Rail First Asset Management was originally established in 1998 by the American Chicago Freight Car Leasing Company as CFCL Australia. The company's first contract was for the supply of a small fleet of radio-controlled automated ballast hoppers to Westrail. During November 1998, the company acquired its first locomotives in the form of 13 EL class locomotives, which were obtained from Australian National. In 2000, it expanded the wagon fleet.

In March 2009, the Marubeni Corporation purchased a 49% stake in CFCL Australia. In November 2012, CFCL Australia unveiled its first infrastructure train in the Pilbara region of Western Australia.

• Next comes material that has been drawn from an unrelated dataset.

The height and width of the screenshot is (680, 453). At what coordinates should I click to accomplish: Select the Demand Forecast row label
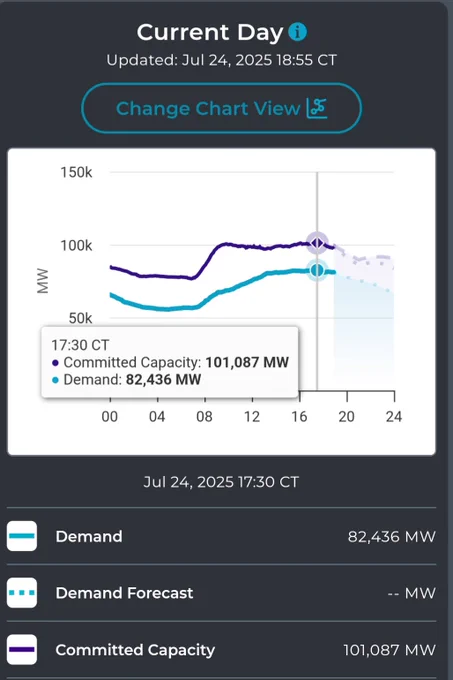pyautogui.click(x=124, y=593)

By October 2014, the company had locomotives operating construction trains on the Roy Hill railway and on the Hamersley & Robe River railway.

Throughout the 2010s, there was a significant growth in demand from the intermodal sector; in response, the majority of CFCL Australia's wagons were engaged in use by various clients in this sector, typically under wet leasing arrangements suitable for companies that may not have traditionally been active on the railways before. To better suit customer demands, the company's management were looking at options to obtain additional 40-foot wagons, one such proposal being the shortening of existing 60-foot wagons. Company officials forecast demand for intermodal rolling stock would continue to grow as additional freight terminals come online across Australia, including several schemes in the Sydney basin and New South Wales, as well as the Inland Rail programme.

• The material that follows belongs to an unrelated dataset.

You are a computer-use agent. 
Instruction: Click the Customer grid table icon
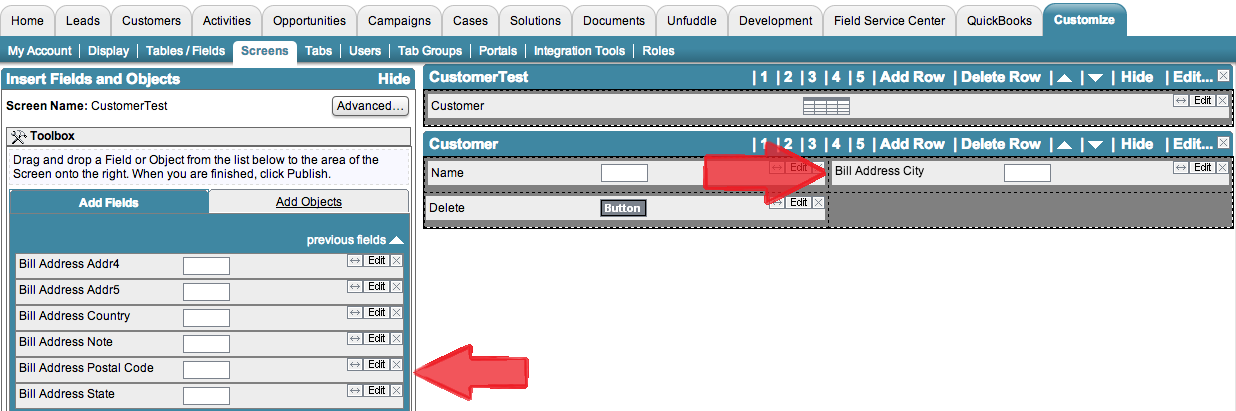point(826,106)
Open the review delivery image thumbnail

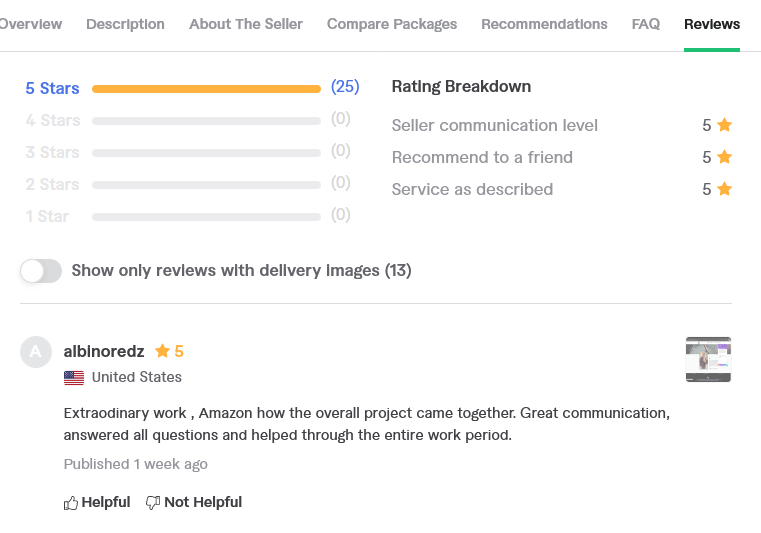coord(708,359)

During 2016, Marubeni decided to relinquish its stake in CFCL Australia and moving to 15% stake in CF Asia Pacific. As of January 2020, Marubeni holds no interest in either entity. During January 2020, CFCL Australia was acquired by Anchorage Capital Partners; one year later, the company was rebranded as Rail First Asset Management in 2021.

DIF Capital Partners and Amber Infrastructure Group acquired Rail First in December 2022, since this change of ownership new 4400hp AC traction locomotives have been ordered from UGL (GE Wabtec) with 26 to be in service by December 2024. Mid 2024 Amber Infrastructure Group has exited Australia and sold their share to DIF Capital Partners.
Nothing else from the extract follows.